超肉食系の空売りファンドがこぞって日本に上陸しつつある。日本の株式市場を攪乱させかねない際物ファンドに行政や金融関係者は眉をひそめ、狙い撃ちされかねない企業は戦々恐々となっている。

違法すれすれな空売りの手口

 「限りなく黒に近いグレーなディール(取引)だ。SEC(証券取引等監視員会)は風説の流布として摘発に動かないのか」

 大手証券幹部がこう指摘するのは、伊藤忠商事株について事前に"空売り"のポジションをつくったうえで、「(伊藤忠商事は)過年度決算で利益の水増しを行っている」とするレポートを公表し、株価が下落したところで買い戻しを行い、利益を得たとみられる米ファンド「グラウカス・リサーチ・グループ」のことだ。大手機関投資家幹部も「外資ファンドが自社に有利なポジショントークをマスコミに流し、市場が反応したところで売買し利益を得るケースはあるが、ここまであからさまなやり方は見たことがない。証券会社でもリサーチ部門と自己売買部門はファイヤー・ウォールで厳格に分けられている」と呆れる。

 グラウカスはコロンビアの石炭事業についてのレポートで、[1]2015年3月期決算で持ち分法投資の対象から外して、減損損失の計上を回避した。[2]2015年、タイのCPグループと共同で2割出資し、中国中信集団(CITIC)を持ち分法適用会社としたが、出資比率からみてCITICに重要な影響を及ぼせず妥当ではない。[3]台湾系食品大手の頂新グループを持ち分法投資会社から非支配株主持分に区分変更し、約600億円の再評価益を計上した――。という3点を不正な会計処理と指摘している。これに対し、伊藤忠商事は鉢村剛・最高財務責任者(CFO)が会見し、「会計処理はすべて適正」と反論した。

 大手機関投資家幹部は、「グラウカスは伊藤忠商事の痛いところを突いていることは確かだが、不正な会計処理とはいえず、伊藤忠商事の反論には頷ける」と語る。むしろ問題はレポートに市場が過剰反応し、グラウカスの思惑通りに伊藤忠商事の株価が10%も下落したことだろう。

 グラウカスは、米国、香港、インドなどの市場で同様のやり方で22社に空売りをしかけ、うち5社の経営者が証券詐欺罪などで起訴されている。日本についても約1000社の企業を選び、一社あたり500~600時間をかけて調査し、不正を暴くという。その第一号の案件が伊藤忠商事となったわけだが、日本取引所グループの清田瞭CEOも「(グラウカスの取引は)倫理的に若干、疑問がある」と指摘している。

空売りファンド処女地の日本

 グラウカスは、空売りファンドとしての規模は小さく、国際的な認知度も低いが、そのグラウカスに続き日本に上陸したのが、中国企業の空売りで世界的に名を上げた「シトロン・リサーチ」だ。血祭にあげられたのは、つくば市に拠点を置くベンチャー企業「サイバーダイン」(東証マザーズ上場)。筑波大学教授の山海嘉之氏によって設立されたサイボーグ型ロボットの世界では著名な企業だ。

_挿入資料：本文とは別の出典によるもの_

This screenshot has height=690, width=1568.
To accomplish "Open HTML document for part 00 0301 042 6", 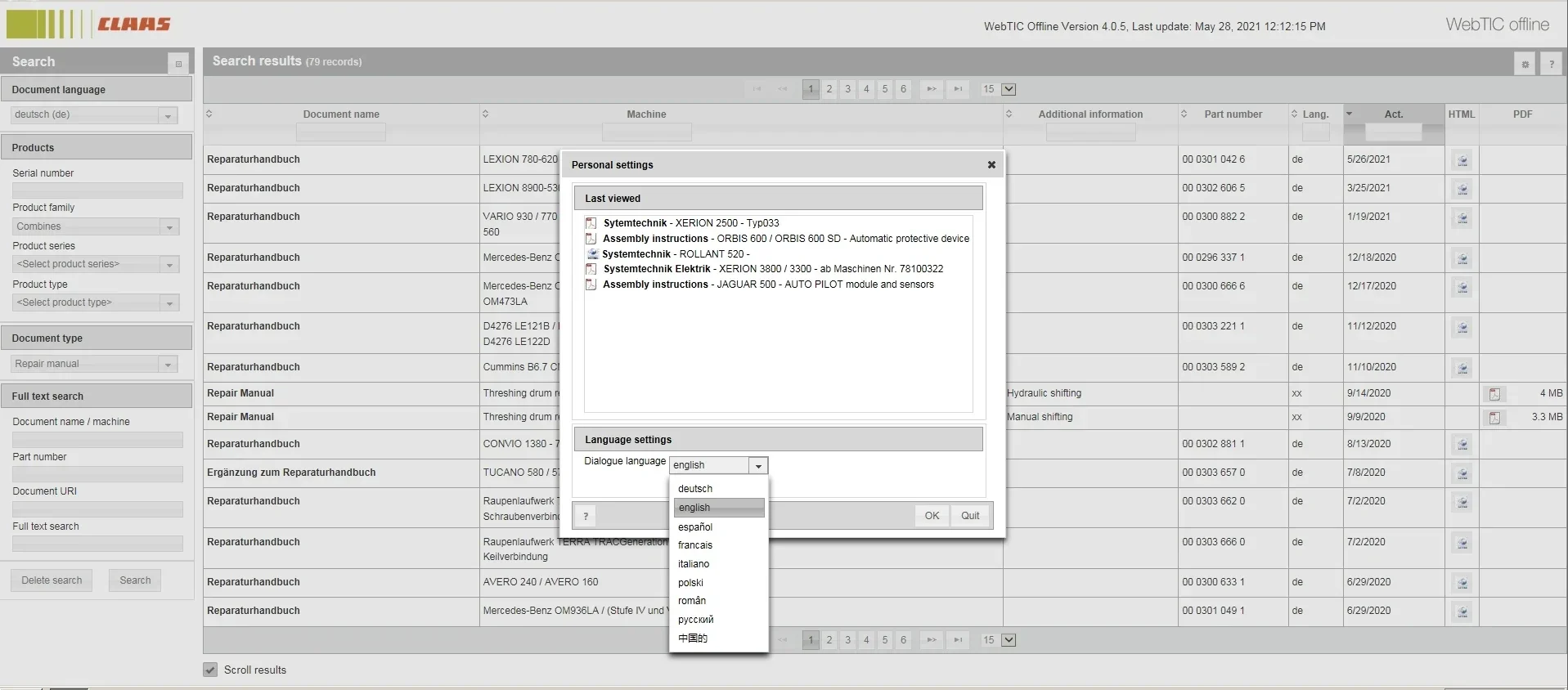I will pyautogui.click(x=1462, y=161).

 シトロン・リサーチの着眼点はシンプルだ。企業実態と株価の異常なギャップを捉え、投資家に売り推奨するレポートを無料で発信して、自らは空売りで儲ける。サイバーダインについても、8月15日に同社の株価は事業実態からみて過大評価されており、株価は大幅に調整されるべきだとレポートした。

 サイバーダインは、「当社の事業特性を理解せず、分析も非常に浅いものだ」と反論したが、1週間あまりでサイバーダインの株価は25%も急落、シトロン・リサーチはしてやったりとなった。

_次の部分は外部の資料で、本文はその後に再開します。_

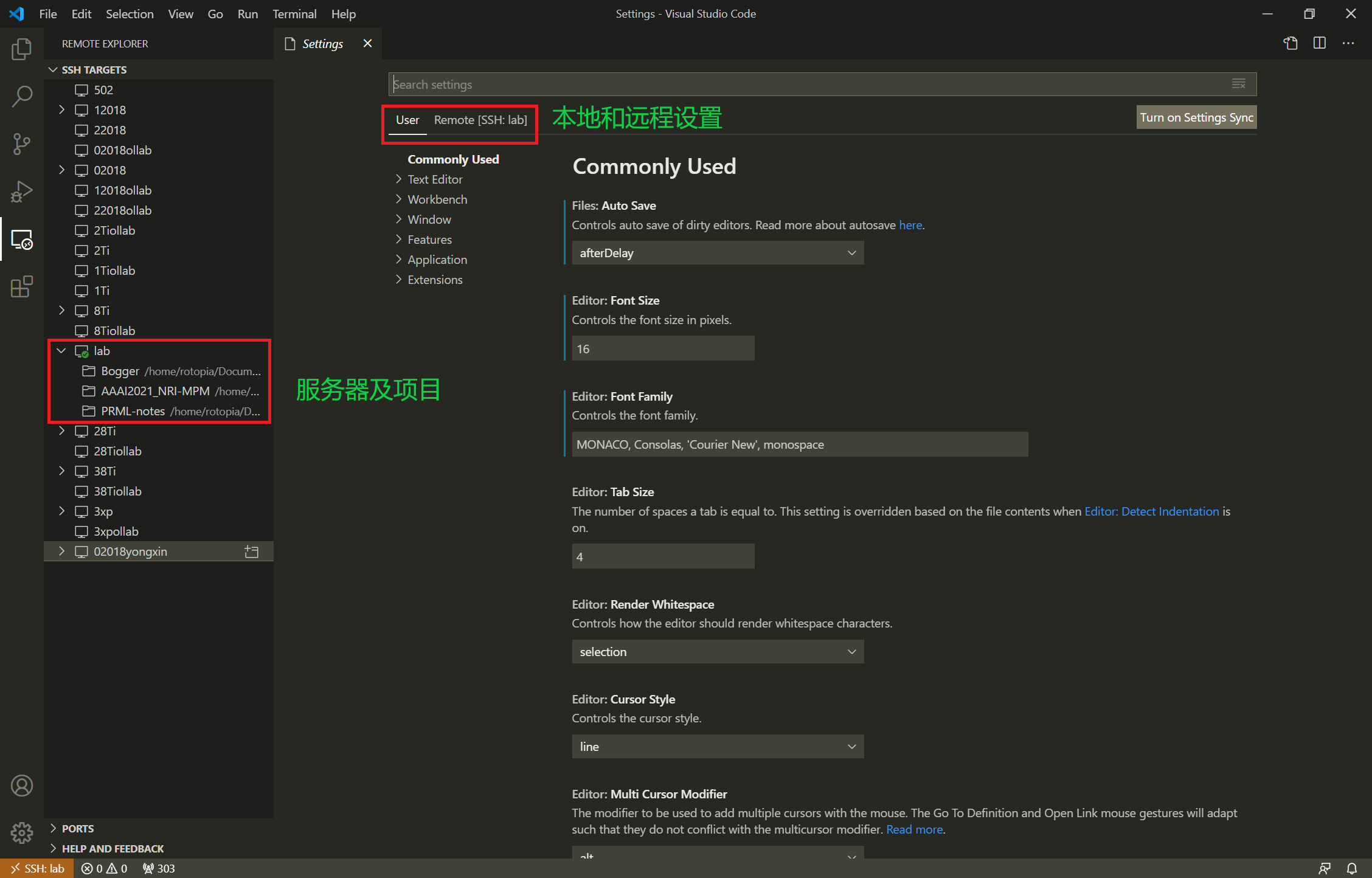Change Cursor Style line dropdown
The image size is (1372, 878).
coord(715,746)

 アンドリュー レフト氏率いるシトロン リサーチが名を上げたのは2011年~2012年にかけて、中国企業の米国上場企業(ADR)の中に粉飾決算や架空のビジネスモデルがあると指摘したことに始まる。槍玉に挙げられた中国企業の中には株価が暴落し、危機に瀕した銘柄もある。その後、"シトロン・レポート"をきっかけに、しばらくの間、米国に上場する中国企業全般が疑心暗鬼の目で見られたほどだ。

 但し、シトロンに対しては、米国でも空売り推奨された企業やアナリストからは、「解釈が間違っている」、「事実無根」との批判も多く、「意図的にネガティブな情報を流布している」という見方も少なくない。大手通信社ではシトロンのことを「空売り事業者」とのタイトルを冠して記事化しているほどだ。

 グラウカス、シトロンとも、そうした米国での批判を避けて、空売りファンド処女地の日本でひと儲けしようということだろう。